Wednesday, October 07, 2009

Bus Report #464

Silent and dark morning on Muni.
A woman at the bus stop, another regular, said, "I hate how dark it is these days."
I nodded, replied, "well, I bet we change the clocks soon, right?"
"Yes, I checked online," she told me. "We change them November 1."
The bus was crowded but I squeezed between a woman I barely noticed and a tall man playing with his phone and an igadget.
The man sitting across from me looked like a Homicide: Life on the Streets-era Kyle Secor, except for his white earbuds and his PDA. I spent a few moments thinking about this television favorite of mine, before pulling the signal cord and getting out at Fillmore.
There were three of us waiting for the bus and one man sleeping on the bench, an open sleeping bag tucked around his head and shoulders.

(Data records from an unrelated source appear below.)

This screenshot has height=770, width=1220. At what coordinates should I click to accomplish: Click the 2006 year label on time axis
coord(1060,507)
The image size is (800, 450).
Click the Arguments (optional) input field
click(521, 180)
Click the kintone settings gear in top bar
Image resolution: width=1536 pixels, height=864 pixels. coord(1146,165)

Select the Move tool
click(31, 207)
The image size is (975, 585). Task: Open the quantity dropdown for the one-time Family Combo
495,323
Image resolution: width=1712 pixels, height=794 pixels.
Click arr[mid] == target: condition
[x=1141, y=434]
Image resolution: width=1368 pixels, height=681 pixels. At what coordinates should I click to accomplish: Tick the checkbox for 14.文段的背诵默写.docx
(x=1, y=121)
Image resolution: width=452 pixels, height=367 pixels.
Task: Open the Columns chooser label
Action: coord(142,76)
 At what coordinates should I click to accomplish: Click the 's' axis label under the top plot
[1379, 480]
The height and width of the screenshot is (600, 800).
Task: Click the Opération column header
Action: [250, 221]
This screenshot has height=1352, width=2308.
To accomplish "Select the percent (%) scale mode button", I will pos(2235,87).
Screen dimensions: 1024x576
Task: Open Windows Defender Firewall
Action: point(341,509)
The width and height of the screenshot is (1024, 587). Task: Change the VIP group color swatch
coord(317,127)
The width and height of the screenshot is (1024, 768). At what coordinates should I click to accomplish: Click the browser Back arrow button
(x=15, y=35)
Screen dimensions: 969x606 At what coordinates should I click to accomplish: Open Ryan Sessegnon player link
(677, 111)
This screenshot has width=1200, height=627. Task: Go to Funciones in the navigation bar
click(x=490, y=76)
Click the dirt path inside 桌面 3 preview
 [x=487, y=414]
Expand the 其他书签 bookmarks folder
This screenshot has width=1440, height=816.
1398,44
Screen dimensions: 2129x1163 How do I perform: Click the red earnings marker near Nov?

Our bus came and we got in, and the bus rolled on, still quiet, still mostly empty.
At Church and Market a pair of fare inspectors got on. "Morning, folks," said the woman inspector, smiling. "Let's see your tickets."
I fumbled around in my bag for my Fast Pass, and flipped it in their direction.
We all had passes and transfers, so no one got fined. It was odd, but at that moment I had a feeling of pride, a feeling of "we're all in this together and we won". Everyone had paid their way, and these inspectors knew that. I don't know.
The feeling passed.
16th Street was quiet and for the most part still asleep.
The fare inspectors got out at Mission and 16th, after making sure everyone had a transfer or Fast Pass.
At my stop, my seatmate was nice enough to get up to let me out. I hopped out of the bus and walked the rest of the way to work.
Lots of broken glass on the sidewalk, and further on, under the freeway, some abandoned canvases amidst the used coffee cups and orphaned shoes.
One of the paintings was of a Picasso-esque woman sitting on the edge of a chair, patches of color behind her. She had dark hair and her legs were crossed. I stopped and looked at it for a minute. It was tossed behind the fence so I couldn't rescue it, but I would have liked to.